Manitos Spotlight
Community Archivist Jordan Wax
October’s Spotlight Feature
Jordan is a musician and cultural activist whose work centers on the unique role that music and language can play as a pathway into intergenerational identity and creativity. As a teenager he became interested in his family’s Ashkenazi Jewish and rural Missouri music traditions, and began his studies with master fiddlers in two distinct cultural regions in Missouri and with Yiddish language and klezmer music mentors. His interest in the relationship between traditional, pre-capitalist cultural autonomy and subsistence agriculture led him to live for several years in rural Ecuador, where he had the chance to learn Spanish, Kichwa, and traditional Andean music, and in the rural Ozarks.
Jordan moved to New Mexico in 2012, and soon began to perform traditional music at farmers’ markets, parties, and brewpubs. Performing publicly brought chance encounters with elder musicians Tomas Maes, Ken Keppeler and Jeannie MacLerie, Antonia Apodaca, and Mariano Romero, who shared their love of regional New Mexico traditions. He is a founding member and administrative director of Lone Piñon, a performance ensemble that creates contemporary professional and artistic context around regional music and dance traditions, in particular those learned from elders.

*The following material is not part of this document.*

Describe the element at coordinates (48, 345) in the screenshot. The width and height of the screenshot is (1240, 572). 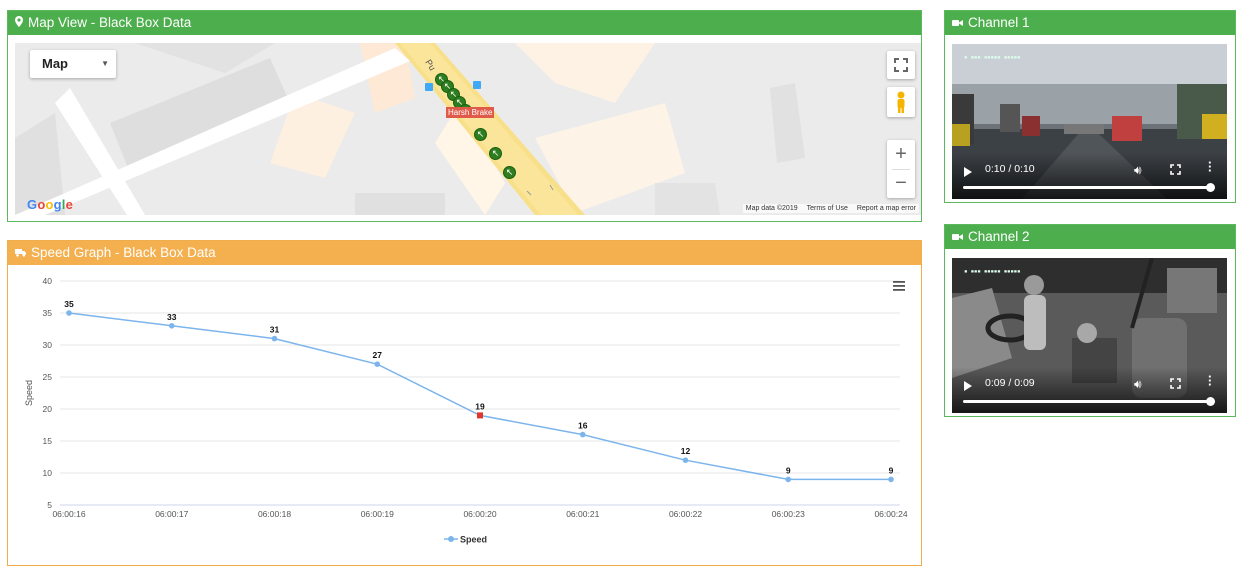
I see `y-tick-label: 30` at that location.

Just before the pandemic he completed a FolkArts apprenticeship with master klezmer clarinetist Margot Leverett, who was living in Albuquerque at the time, and performed Yiddish songs with her as part of Duke City Hora. He currently creates bilingual children’s programming that encourages early awareness and confidence in complex identities and cultural environments, both in Spanish/English and Yiddish/English contexts, as part of the Santa Fe Public Library’s “Books and Babies” program and at local preschools. Jordan also leads “Yiddish For Fun,” a weekly gathering of heritage Yiddish speakers and new learners in Santa Fe, organizing games and activities that seek to create a participatory Yiddish-language environment where Yiddish speakers and students can feel at home regardless of their level of language mastery. Jordan also performs as second violinist with Santa Fe’s Mariachi “Sonidos del Monte.”
Jordan is honored for the chance to contribute to the Manitos Community Memory Project, and to be able to find a stable and fitting home for the recordings and documents with which he’s been trusted, where they can most serve the community to which they belong. As a traditional artist, he’s particularly interested in the way that culture can flow around historical and generational disruptions, sometimes reconnecting in ways that have even more creativity and resilience than before. Through his work with Yiddish culture he’s seen the role that archives–especially when held by the community that’s represented in them–can facilitate this process, filling in the informational gaps in the lines of cultural continuity that we naturally inherit, and providing cultural tools for future generations to use in ways that we can’t yet even imagine. He’s excited to contribute to the MCMP by digitizing cassettes, LPs, compact discs, music-related documents and photos, and creating oral histories around Northern New Mexico’s unique intergenerational music traditions.
One thought on “Manitos Spotlight”
Allyja, Great job! I enjoyed your article featuring the amazing Jordan Wax! Jordan is incredibly gifted. I am so happy that you wrote this piece about him as he is such a treasure. His work and his achievements need to be shared. Thank you Allyja!